When he had returned the knife to Ralph the day previous, Torchy declared that it was sharp as a razor and would cut a hair in two. Ralph found this to be no exaggeration. In addition Torchy had oiled the blade hinges. Now the young engineer thought of Torchy and of the knife as he drew it from his pocket, whipped open its big blade and made a dive rather than a swoop beside the body of the master mechanic.

"Pull back your foot!" cried Ralph, and made a swoop. The flanges of the near truck wheels were grinding on the edge of the rails not five feet away. Ralph's arm described a deft oval movement. In one swift stroke he slit the shoe from vamp to sole. He was conscious that the foot of the master mechanic came free. Then something struck Ralph, and he felt himself tossed aside inert and unconscious by some stunning force.

When he again opened his eyes Ralph caught the vague hum of a lingo of switch pidgin, smut-faced, blear-eyed men near by, himself stretched at full length on sleeping car cushions on the floor of the dog house. He sat up promptly. There was a momentary blur to his sight, but this quickly passed away.

"Aha—only a bump—I told you so!" cried bluff-hearted Tim Forgan, the foreman, jumping from a bench and approaching Ralph.

"All right, Fairbanks?" questioned John Griscom, coming to his side.

"Right as a trivet," reported Ralph, getting to his feet. "What hit me?"

"The step of a coach, it seems," explained Forgan.

Ralph passed his hand over his head until it rested on a lump and a sore spot near one ear. It was wet and greasy where some liniment had been applied.

"The master mechanic?" he asked, with a quick memory of what had happened.

"Ankle wrenched," said Griscom. "We made him get to a surgeon on a litter. He minded nothing but you, till he was sure that you were all right."

Ralph uttered a vast sigh of relief and satisfaction. Forgan led him to his own special office armchair. Half-a-dozen crowded about him, curious for details of the accident no one of them had witnessed.

Ralph gave them the particulars as he could remember them. He asked for a drink of water, felt of the bump again with a smiling grimace, and arose to his feet.

"Same schedule, I suppose?" he inquired, starting to go outside the doghouse and inspect the bulletin board on which daily orders were posted.

"You don't mean that you are going to make your run to-day, Fairbanks?" asked the foreman.

"Why not?"

"Used up."

"Am I?" queried Ralph with a smile. "Then I don't know it. I fancy it was a narrow escape, and I am grateful for it."

"The master mechanic was looking for you when he got frogged," observed Griscom.

"Yes, I thought he was," nodded Ralph.

"Here, Fairbanks," broke in the foreman of the roundhouse, "tack up this flimsy with the rest, will you?"
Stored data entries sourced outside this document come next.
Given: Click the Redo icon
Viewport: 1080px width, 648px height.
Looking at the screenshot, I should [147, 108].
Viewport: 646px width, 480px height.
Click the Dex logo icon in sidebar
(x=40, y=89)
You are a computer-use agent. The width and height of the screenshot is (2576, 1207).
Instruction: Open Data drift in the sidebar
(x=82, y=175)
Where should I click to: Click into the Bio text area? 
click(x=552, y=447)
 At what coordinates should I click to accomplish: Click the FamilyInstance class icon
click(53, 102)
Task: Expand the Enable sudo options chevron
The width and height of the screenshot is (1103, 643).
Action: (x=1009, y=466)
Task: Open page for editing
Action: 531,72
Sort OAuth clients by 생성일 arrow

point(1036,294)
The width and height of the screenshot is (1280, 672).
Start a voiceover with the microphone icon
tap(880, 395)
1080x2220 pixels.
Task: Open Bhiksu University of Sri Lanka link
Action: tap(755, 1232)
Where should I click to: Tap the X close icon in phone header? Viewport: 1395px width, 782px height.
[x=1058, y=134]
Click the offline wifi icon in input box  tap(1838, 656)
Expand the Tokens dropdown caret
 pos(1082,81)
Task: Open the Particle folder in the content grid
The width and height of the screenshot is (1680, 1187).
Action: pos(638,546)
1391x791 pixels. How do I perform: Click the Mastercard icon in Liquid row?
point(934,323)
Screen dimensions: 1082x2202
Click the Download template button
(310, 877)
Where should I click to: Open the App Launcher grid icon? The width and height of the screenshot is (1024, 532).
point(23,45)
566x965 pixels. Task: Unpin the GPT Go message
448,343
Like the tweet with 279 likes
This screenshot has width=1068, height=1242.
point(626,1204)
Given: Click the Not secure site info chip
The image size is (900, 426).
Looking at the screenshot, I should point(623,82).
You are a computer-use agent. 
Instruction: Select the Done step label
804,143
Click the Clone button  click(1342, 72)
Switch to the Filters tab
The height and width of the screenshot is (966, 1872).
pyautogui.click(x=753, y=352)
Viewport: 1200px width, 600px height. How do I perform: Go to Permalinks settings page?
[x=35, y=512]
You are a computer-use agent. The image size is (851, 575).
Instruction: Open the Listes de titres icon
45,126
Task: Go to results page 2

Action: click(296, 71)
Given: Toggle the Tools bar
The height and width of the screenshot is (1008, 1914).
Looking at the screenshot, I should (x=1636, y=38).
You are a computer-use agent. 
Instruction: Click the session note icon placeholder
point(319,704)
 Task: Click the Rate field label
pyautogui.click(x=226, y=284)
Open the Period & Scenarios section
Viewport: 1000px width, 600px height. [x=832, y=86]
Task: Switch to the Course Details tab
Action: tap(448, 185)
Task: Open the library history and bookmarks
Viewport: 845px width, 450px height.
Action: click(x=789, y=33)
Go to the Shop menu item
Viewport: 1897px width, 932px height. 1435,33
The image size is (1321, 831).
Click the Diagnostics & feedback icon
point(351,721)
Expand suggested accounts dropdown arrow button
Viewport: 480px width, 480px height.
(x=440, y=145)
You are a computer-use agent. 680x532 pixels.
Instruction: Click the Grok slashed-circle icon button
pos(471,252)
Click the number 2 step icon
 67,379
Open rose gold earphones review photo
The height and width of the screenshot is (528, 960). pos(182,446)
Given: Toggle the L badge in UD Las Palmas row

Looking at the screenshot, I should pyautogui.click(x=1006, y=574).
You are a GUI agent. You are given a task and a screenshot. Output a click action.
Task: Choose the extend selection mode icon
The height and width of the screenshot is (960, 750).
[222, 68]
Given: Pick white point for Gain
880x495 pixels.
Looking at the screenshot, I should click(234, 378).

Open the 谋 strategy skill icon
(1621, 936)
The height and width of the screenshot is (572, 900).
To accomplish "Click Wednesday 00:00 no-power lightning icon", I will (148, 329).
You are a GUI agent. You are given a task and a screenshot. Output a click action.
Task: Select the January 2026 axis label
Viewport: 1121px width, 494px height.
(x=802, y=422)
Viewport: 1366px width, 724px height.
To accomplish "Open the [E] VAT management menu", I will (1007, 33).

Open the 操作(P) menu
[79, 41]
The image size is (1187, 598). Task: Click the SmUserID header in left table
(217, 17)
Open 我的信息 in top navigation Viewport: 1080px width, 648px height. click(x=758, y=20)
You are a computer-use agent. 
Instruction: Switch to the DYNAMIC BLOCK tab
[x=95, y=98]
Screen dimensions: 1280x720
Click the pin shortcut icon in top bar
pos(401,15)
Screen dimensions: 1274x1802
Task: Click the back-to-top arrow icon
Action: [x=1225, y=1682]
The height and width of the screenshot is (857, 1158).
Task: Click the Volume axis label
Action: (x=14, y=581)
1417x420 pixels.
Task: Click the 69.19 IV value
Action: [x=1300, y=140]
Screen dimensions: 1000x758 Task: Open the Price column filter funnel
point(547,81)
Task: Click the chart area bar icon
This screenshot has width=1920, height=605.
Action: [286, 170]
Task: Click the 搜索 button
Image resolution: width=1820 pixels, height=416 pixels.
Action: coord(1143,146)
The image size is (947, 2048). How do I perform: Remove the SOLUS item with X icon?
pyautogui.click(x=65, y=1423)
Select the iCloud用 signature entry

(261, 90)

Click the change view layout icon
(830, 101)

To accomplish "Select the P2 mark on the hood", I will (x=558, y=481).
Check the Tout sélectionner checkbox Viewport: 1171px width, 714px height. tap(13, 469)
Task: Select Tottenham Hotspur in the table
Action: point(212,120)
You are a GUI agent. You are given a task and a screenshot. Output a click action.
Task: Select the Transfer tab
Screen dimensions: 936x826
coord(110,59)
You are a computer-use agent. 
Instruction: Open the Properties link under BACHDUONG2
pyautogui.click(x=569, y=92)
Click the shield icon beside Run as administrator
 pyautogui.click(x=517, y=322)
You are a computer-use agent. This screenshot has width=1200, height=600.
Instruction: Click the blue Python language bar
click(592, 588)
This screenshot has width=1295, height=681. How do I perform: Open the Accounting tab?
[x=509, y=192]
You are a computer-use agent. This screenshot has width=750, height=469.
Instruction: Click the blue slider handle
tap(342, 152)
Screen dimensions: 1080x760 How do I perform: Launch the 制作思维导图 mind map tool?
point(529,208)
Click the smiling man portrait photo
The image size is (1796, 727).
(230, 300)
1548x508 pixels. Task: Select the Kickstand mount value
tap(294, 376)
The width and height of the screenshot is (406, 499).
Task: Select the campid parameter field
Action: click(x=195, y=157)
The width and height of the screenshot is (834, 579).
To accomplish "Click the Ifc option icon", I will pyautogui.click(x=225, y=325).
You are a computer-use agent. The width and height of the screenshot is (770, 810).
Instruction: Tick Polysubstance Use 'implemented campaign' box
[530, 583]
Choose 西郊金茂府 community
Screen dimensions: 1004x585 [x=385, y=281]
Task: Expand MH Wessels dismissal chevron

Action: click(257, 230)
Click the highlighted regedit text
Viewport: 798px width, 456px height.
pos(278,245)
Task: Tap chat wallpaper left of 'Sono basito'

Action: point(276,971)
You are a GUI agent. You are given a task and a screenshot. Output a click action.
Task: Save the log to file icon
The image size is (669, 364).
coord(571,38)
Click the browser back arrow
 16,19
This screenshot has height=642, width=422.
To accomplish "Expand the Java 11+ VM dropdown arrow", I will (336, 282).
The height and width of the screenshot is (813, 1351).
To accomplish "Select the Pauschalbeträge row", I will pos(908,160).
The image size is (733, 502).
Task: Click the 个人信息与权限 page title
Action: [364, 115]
Ralph took the tissue sheet tendered, stepped through the open doorway into the roundhouse, and set the sheet upon two tacks on the bulletin board. He started to stroll over to No. 999 in her stall.

"Hold on," challenged Forgan; "that flimsy just came in. It's an important order. Better read it, Fairbanks."

"All right," assented Ralph, and turning, cast his eyes at the sheet. They distended wide, for this is what he read:


"No. 7, new train, Overland Express, Mountain Division, 6.12 p. m., beginning Monday, the 15th. Engineer: Fairbanks—Fireman: Fogg."


"My!" was all that Ralph could gasp out.

A great hearty hand, that of the old railroad veteran, John Griscom, landed on Ralph's shoulder with a resounding slap.

"Fairbanks!" he roared in the ear of the bewildered young engineer, "the top rung of the ladder at last!"